As always though, the most important question is “does this hold up as a Jurassic Park Game ?” I guess that part of my was secretly hoping for a little more content lifted and adapted from the films. What about that iconic map of the park showing the systems failing? or how about needing to add underground electrical bunkers that need wiring in to the system? building a dock to receive boats and supplies? It all would have fitted with the theme, but the game mostly chooses to pick a few token visuals and invoking the names of the main characters to hang the JP tie-in off. Even the distinctly JP elements that are included don’t quite hit the mark.
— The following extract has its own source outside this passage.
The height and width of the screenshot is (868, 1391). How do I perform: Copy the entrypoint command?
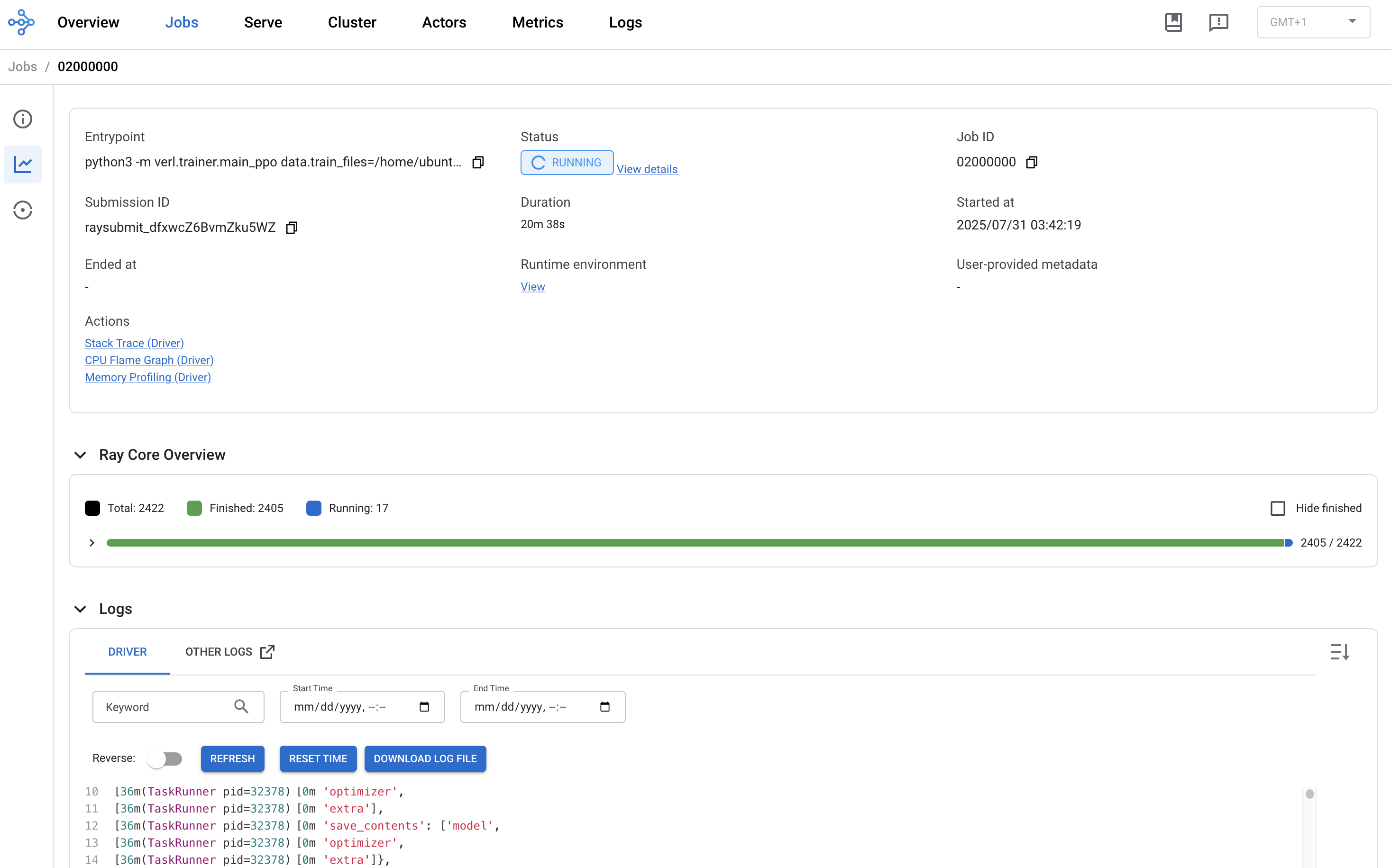point(477,163)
You can make a landcruiser tour but it doesn’t run on a rail in the middle of the road. The iconic raptor pen is included, but for some reason it’s used as the hatchery for young dinosaurs. It’s not a bad game, but it’s just not a great Jurassic Park game.

So what next? Any JP classics that I should play?

*Yes, Jurassic Park, NOT Jurassic World… although I have played Lego Jurassic World because a good portion of it is Jurassic Park… and it’s pretty darn good… but also I’m not including mobile games because… reasons… quiet everyone! It’s my quest and I get to add as many arbitrary rules as I want!